Dans le même sens d’une réduction de la prestation et donc des effectifs, vont les mesures projetées d’ « allègement » des horaires et des programmes. Fillon prétend que ce serait l’intérêt des élèves ! Chiffres à l’appui, il montre que les élèves en France seraient assommés par des horaires trop lourds : « aujourd’hui le lycée en France représente 1100 heures de cours en moyenne contre 960 heures en moyenne dans les pays industrialisés ». Au lieu d’alléger ces heures en « qualité », il est plus facile évidemment d’en supprimer - en supprimant des « options », des « travaux personnels encadrés » dans certaines classes. Autant de personnels en moins. Autant d’économies. Que d’attentions pour les chers petits !

C’est dans ce cadre qu’est proposée la suppression de nombreux dédoublements de classe. La fermeture de filières entières - voire d’établissements - en lycée professionnel (notamment à Paris [1]) répond aux mêmes soucis de faire des économies : les élèves découragés d’avoir à se déplacer pour aller chercher un établissement plus éloigné pourraient avoir la bonne idée de demander un apprentissage, ce qui correspond aux projets à la fois du patronat et du ministère qui peut ainsi tabler sur un allègement des effectifs.

Moins de personnels

Cette politique ne concerne pas les seuls personnels enseignants. Depuis bien des années déjà et avant le projet en 14 points de Fillon, l’encadrement global des adultes dans les établissements est en sévère diminution.
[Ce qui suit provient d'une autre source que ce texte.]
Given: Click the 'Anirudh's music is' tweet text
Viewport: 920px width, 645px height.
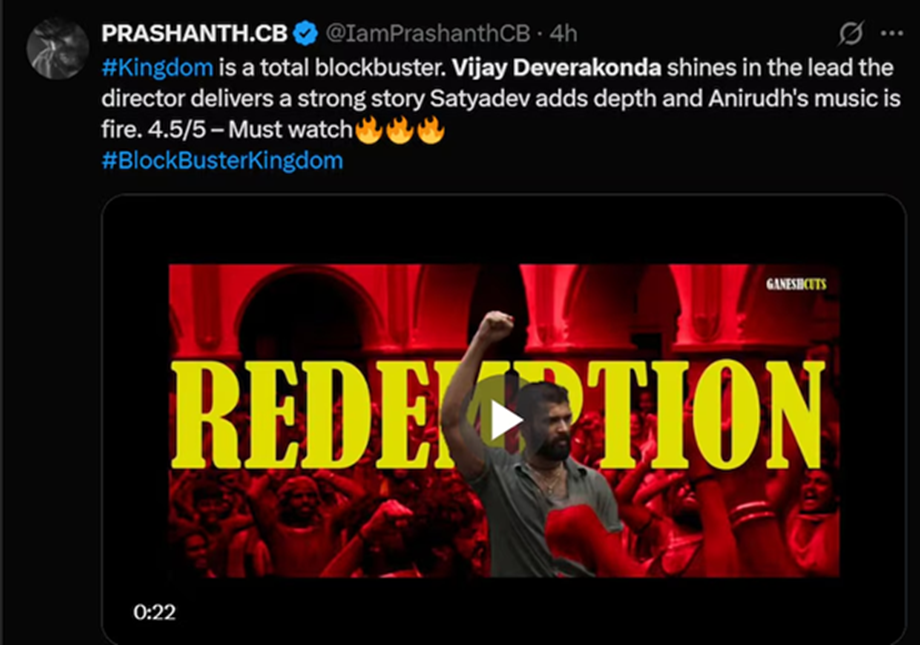Looking at the screenshot, I should point(804,98).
Et c’est grave car ces personnels non enseignants sont nombreux et précieux pour la vie des établissements (447 000 au total, dans les écoles, collèges et lycées, pour près de 900 000 enseignants).
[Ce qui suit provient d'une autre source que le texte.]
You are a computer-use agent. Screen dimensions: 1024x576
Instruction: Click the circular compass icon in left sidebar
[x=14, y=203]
Recrutement a minima des documentalistes, infirmières, médecins scolaires, assistantes sociales, conseillers d’orientation-psychologues (COP) depuis de nombreuses années.

Disparition des 9000 surveillants qui bénéficiaient de l’ancien statut de MI-SE (familièrement appelés « pions ») dans le second degré. Disparition de 6500 emplois-jeunes. Les premiers et les seconds sont certes remplacés par 9800 « assistants d’éducation », introduits à la rentrée 2003-2004, mais cela fait quand même un déficit net de près de 12 000 emplois.
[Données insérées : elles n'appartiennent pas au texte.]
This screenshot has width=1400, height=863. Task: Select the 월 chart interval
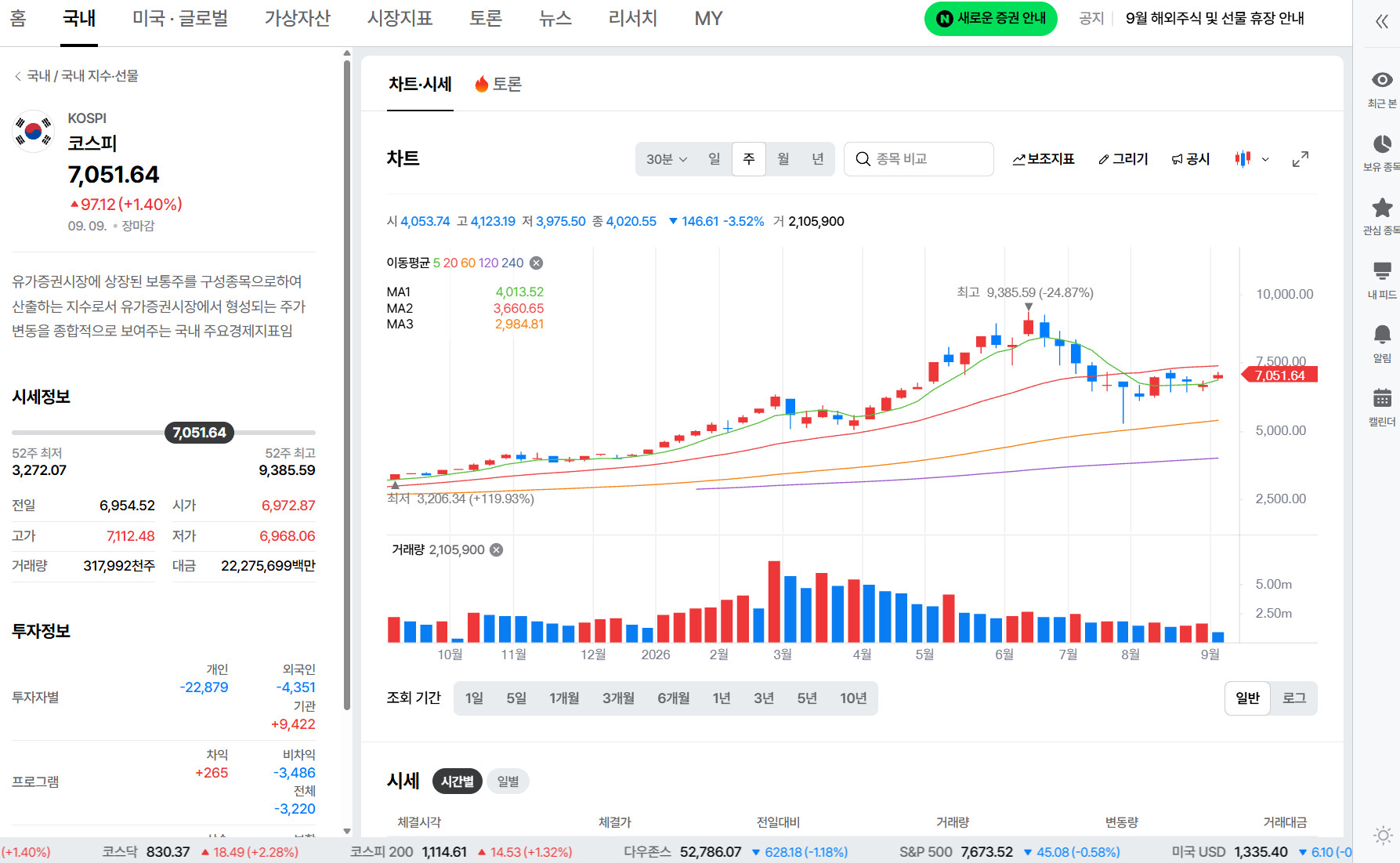tap(783, 159)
Et surtout la loi de décentralisation qui devrait s’appliquer pour les personnels ouvriers à partir de janvier 2005 (ces « TOS » ou Techniciens, Ouvriers et personnels de Service) est lourde de menaces : ayant désormais un statut de fonctionnaires territoriaux, ils sont menacés de ne pas rester dans l’établissement auquel ils étaient attachés jusque-là.

Ce gouvernement (comme d’autres avant lui) prétend lutter contre la violence dans les établissements scolaires, mais s’attache scrupuleusement et systématiquement à les désertifier, et donc à en augmenter la dangerosité.

La « mutualisation » des moyens a bon dos…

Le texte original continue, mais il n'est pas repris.